[Stored data]
------------------------------------------------------------------------

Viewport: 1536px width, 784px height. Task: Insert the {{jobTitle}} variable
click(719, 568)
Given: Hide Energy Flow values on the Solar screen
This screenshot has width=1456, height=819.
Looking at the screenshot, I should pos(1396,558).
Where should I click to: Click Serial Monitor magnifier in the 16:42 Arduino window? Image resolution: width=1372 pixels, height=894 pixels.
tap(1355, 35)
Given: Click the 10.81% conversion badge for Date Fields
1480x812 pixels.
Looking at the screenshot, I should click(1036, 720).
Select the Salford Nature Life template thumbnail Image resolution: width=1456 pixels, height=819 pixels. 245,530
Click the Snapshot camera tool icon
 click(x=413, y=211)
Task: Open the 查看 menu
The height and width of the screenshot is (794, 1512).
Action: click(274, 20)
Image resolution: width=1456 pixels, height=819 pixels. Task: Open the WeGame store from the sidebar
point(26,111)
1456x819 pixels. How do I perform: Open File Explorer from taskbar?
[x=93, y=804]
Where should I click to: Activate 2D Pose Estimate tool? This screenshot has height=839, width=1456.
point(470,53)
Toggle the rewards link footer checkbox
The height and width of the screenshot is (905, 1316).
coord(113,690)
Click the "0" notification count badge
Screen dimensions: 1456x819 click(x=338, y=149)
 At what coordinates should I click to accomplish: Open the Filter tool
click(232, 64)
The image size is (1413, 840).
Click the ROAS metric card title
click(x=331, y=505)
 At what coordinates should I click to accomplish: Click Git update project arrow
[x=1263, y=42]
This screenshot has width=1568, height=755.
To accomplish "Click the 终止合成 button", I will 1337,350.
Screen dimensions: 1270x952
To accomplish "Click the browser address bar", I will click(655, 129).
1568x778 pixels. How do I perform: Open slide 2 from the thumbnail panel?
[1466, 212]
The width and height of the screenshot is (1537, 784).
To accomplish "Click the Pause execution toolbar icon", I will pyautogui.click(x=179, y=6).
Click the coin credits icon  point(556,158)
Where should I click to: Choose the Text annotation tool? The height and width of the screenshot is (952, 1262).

------------------------------------------------------------------------

Aim of the exercise:
With no alteration of any kind, give the data again in full.

Task answer:
Viewport: 1536px width, 784px height. Task: Insert the {{jobTitle}} variable
click(719, 568)
Given: Hide Energy Flow values on the Solar screen
This screenshot has width=1456, height=819.
Looking at the screenshot, I should pos(1396,558).
Where should I click to: Click Serial Monitor magnifier in the 16:42 Arduino window? Image resolution: width=1372 pixels, height=894 pixels.
tap(1355, 35)
Given: Click the 10.81% conversion badge for Date Fields
1480x812 pixels.
Looking at the screenshot, I should click(1036, 720).
Select the Salford Nature Life template thumbnail Image resolution: width=1456 pixels, height=819 pixels. 245,530
Click the Snapshot camera tool icon
 click(x=413, y=211)
Task: Open the 查看 menu
The height and width of the screenshot is (794, 1512).
Action: click(274, 20)
Image resolution: width=1456 pixels, height=819 pixels. Task: Open the WeGame store from the sidebar
point(26,111)
1456x819 pixels. How do I perform: Open File Explorer from taskbar?
[x=93, y=804]
Where should I click to: Activate 2D Pose Estimate tool? This screenshot has height=839, width=1456.
point(470,53)
Toggle the rewards link footer checkbox
The height and width of the screenshot is (905, 1316).
coord(113,690)
Click the "0" notification count badge
Screen dimensions: 1456x819 click(x=338, y=149)
 At what coordinates should I click to accomplish: Open the Filter tool
click(232, 64)
The image size is (1413, 840).
Click the ROAS metric card title
click(x=331, y=505)
 At what coordinates should I click to accomplish: Click Git update project arrow
[x=1263, y=42]
This screenshot has width=1568, height=755.
To accomplish "Click the 终止合成 button", I will 1337,350.
Screen dimensions: 1270x952
To accomplish "Click the browser address bar", I will click(655, 129).
1568x778 pixels. How do I perform: Open slide 2 from the thumbnail panel?
[1466, 212]
The width and height of the screenshot is (1537, 784).
To accomplish "Click the Pause execution toolbar icon", I will pyautogui.click(x=179, y=6).
Click the coin credits icon  point(556,158)
Where should I click to: Choose the Text annotation tool? The height and width of the screenshot is (952, 1262).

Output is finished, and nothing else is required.